Items from a dataset
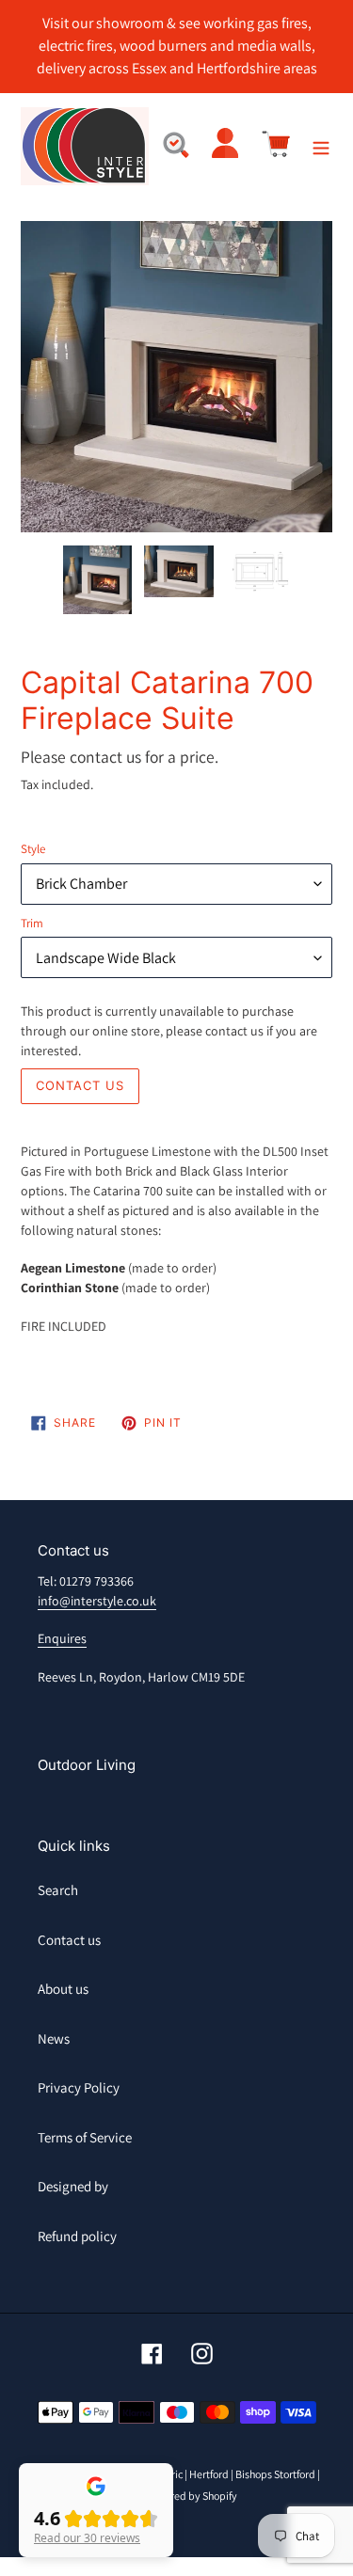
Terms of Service (85, 2137)
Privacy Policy (79, 2087)
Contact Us (80, 1085)
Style (33, 849)
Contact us (69, 1940)
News (54, 2038)
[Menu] (321, 146)
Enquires (62, 1638)
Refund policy (77, 2236)
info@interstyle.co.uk (97, 1600)
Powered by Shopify (190, 2496)
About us (63, 1989)
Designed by (73, 2186)
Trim (32, 923)
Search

## Aim of the task
Although the entries contain pictures, reproduce only the rest, exactly as written.

## Exercise response
Terms of Service (85, 2137)
Privacy Policy (79, 2087)
Contact Us (80, 1085)
Style (33, 849)
Contact us (69, 1940)
News (54, 2038)
[Menu] (321, 146)
Enquires (62, 1638)
Refund policy (77, 2236)
info@interstyle.co.uk (97, 1600)
Powered by Shopify (190, 2496)
About us (63, 1989)
Designed by (73, 2186)
Trim (32, 923)
Search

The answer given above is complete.